課題:
A. 下に示す幼稚園バスについての文章から、「その中で、マイクロバスには」で始まる段落を取り出し、主な事実を残して箇条書きで短くまとめよ。
B. 下の幼稚園バスについての文章をもとに、次の問いに答えよ。
(i) 大型バスの代表として挙げられているのはどれか。
(ii) 大型バスを使うメリットとして挙げられているのは何か。
(iii) 幼稚園バスはどの免許で運転できるとされているか。
C. 下の幼稚園バスについての文章のうち「その中で、マイクロバスには幼」から「後の費用が加算されています。」までの部分を、「幼児専用車」を「園児専用車」に置き換えて書き直せ。

文書抜粋:
※ ※ ※

路線バス・幼稚園バス(76人乗り)の運転手、バスの購入・園バスデザイン、添乗員ローテーション等を担当していた経験をもとに、 幼稚園バスの実態についてお伝えしていきます。

1.幼稚園バスの種類と価格
2.幼稚園バスの運転資格(大型2種免許は必要?)
3.幼稚園バスの経費(バス代と人件費・燃料費)
4.バスの中での子どもの様子(乗車・降車・番外編)


*.事故はなぜおこるのか



 


 
1.幼稚園バスの種類と価格

「幼稚園バスの種類と価格」についてです。


幼稚園バスは、概ね大型バスとマイクロバスに分けられますね。

大型バスでは、HINOとFUSO。
マイクロバスでは、トヨタコースターと日産シビリアン
が代表的です。


その中で、マイクロバスには幼児専用車がありますが、 大型車ではそのニーズが少ないようで幼児専用車はありません。
ですので、特装車という運転席以外何もない状態を改造して、幼児専用車にします。
その際、別途改造費用がかかってしまうんです。





バス費用は、
マイクロバスで約500万円
大型バスで約1000円+改造費500万円で、1500万円


マイクロバスでも、猫バスとか、機関車バスに改造する場合、だいたい400万円前後の費用が加算されています。







意外と、高いんですよねぇ〜
あなたの知ってる園のバスは、どんなバスかなぁ? 

ここがポイント!

 少子化や送迎時間などの点から、大型の幼稚園バスのニーズはほとんどありません。

費用も約3倍と、高い。
それでも、大型を使用するメリットとして「一斉に保育をスタートできること」 が挙げられます。




 



 
2.幼稚園バスの運転資格(大型2種免許は必要?)

「幼稚園バスの運転資格」についてです。


路線バスや観光バス等、人を乗せて車を運転するには、大型第2種免許が必要になります。



もっと詳しく言うと、
  有償で、旅客自動車を使ってお客を運送する時に2種が必要になります。
  (2種免許は、営業目的で運転するものが必要となるんです。)




じゃぁ、幼稚園バスは2種免許が必要かというと、、、 必要ありません
幼稚園バスは大型第1種免許で運転できます。

多くの幼稚園では、
バス代をバスの運行の目的の為に徴収しているのだから、有償でお客を運送しているのですが、自家用車という所がセーフなようです。

※ ※ ※

要素とテキスト位置のデータ:

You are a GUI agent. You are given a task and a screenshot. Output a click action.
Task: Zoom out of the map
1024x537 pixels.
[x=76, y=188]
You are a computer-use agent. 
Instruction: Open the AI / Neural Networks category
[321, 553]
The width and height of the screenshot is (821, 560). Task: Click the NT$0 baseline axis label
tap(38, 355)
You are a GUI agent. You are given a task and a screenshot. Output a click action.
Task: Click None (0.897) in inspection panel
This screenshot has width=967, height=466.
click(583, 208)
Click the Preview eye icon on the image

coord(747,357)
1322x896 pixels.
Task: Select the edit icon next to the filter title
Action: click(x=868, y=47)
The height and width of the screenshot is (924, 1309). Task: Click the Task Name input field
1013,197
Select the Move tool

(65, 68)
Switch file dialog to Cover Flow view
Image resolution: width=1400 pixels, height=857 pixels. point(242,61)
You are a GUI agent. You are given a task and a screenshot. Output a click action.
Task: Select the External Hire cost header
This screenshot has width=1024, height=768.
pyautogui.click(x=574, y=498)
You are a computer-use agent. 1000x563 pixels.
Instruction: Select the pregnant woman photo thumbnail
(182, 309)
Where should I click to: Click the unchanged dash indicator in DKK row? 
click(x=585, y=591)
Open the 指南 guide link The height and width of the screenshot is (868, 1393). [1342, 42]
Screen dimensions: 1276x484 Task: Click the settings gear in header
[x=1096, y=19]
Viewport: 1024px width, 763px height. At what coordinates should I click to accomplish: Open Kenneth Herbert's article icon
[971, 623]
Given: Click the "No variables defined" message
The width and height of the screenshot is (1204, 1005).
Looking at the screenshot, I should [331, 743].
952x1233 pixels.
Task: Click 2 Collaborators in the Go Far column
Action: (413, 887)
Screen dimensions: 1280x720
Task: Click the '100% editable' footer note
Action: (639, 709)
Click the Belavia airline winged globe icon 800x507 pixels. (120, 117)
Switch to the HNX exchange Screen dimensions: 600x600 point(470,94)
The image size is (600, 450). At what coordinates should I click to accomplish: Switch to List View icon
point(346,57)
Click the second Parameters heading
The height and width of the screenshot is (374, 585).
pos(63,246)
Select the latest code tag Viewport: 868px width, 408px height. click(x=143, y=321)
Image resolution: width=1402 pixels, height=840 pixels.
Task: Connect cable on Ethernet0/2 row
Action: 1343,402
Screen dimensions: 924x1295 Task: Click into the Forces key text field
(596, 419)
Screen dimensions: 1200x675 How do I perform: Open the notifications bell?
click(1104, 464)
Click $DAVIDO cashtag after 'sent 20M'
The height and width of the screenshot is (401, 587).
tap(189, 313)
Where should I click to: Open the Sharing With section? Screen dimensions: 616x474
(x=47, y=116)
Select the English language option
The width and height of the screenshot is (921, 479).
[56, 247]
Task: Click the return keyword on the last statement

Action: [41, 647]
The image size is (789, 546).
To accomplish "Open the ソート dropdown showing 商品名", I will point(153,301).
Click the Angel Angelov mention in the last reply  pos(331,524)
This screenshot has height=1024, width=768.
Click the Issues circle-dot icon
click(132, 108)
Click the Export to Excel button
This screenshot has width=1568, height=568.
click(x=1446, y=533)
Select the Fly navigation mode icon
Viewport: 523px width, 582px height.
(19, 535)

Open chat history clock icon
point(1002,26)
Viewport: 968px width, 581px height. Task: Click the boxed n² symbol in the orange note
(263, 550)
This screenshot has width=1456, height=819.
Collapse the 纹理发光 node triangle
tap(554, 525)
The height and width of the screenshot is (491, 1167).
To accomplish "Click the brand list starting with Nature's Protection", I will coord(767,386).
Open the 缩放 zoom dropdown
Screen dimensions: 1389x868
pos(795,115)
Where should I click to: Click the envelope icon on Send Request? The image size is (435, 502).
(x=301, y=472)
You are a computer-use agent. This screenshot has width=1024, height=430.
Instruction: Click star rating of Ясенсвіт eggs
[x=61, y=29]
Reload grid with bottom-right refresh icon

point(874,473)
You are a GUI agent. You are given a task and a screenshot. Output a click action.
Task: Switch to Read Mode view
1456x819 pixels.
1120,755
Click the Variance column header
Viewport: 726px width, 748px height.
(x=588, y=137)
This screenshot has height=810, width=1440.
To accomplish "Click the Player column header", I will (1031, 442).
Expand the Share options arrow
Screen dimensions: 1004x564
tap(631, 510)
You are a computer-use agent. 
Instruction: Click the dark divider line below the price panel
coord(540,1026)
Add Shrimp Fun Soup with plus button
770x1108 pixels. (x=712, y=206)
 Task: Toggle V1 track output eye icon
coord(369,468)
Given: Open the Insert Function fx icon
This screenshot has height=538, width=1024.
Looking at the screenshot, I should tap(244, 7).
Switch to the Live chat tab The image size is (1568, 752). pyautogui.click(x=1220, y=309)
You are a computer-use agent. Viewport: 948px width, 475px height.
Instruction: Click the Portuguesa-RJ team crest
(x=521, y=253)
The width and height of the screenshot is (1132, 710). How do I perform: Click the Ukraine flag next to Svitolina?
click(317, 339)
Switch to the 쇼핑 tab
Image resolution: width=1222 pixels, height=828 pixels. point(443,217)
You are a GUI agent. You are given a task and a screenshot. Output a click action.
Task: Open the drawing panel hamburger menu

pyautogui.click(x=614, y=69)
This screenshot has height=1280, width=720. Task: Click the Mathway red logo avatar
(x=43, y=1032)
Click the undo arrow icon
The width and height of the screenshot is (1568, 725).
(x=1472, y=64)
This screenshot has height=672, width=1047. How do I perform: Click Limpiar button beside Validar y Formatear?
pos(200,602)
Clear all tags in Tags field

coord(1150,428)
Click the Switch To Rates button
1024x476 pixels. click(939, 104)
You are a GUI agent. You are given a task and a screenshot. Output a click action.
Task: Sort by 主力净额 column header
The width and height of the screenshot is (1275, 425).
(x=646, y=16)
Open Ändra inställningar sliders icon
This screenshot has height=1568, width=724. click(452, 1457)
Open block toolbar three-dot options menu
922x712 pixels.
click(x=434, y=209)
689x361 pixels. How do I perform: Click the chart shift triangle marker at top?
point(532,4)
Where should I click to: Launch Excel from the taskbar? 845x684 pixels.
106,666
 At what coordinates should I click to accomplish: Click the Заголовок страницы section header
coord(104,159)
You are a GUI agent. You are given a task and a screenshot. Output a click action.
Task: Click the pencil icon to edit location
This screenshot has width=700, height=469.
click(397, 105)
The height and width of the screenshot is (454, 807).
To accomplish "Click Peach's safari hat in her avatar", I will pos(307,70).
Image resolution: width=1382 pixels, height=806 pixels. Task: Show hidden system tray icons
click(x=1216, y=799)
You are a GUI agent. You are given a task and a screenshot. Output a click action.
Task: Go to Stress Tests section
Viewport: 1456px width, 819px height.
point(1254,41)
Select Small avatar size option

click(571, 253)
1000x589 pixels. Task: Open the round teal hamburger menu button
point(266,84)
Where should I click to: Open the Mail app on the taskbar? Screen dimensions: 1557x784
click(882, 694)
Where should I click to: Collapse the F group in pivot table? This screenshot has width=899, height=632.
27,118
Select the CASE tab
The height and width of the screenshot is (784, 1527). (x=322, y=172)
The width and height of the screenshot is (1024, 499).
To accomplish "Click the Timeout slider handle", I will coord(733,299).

※ ※ ※

解答:
A.
- マイクロバスには幼児専用車がある。
- 大型車はニーズが少ないため、幼児専用車がない。
- そのため、運転席以外何もない特装車を改造して幼児専用車にする。
- その改造には別途費用がかかる。

B.
(i) HINOとFUSO
(ii) 一斉に保育をスタートできること
(iii) 大型第1種免許

C.
その中で、マイクロバスには園児専用車がありますが、 大型車ではそのニーズが少ないようで園児専用車はありません。
ですので、特装車という運転席以外何もない状態を改造して、園児専用車にします。
その際、別途改造費用がかかってしまうんです。





バス費用は、
マイクロバスで約500万円
大型バスで約1000円+改造費500万円で、1500万円


マイクロバスでも、猫バスとか、機関車バスに改造する場合、だいたい400万円前後の費用が加算されています。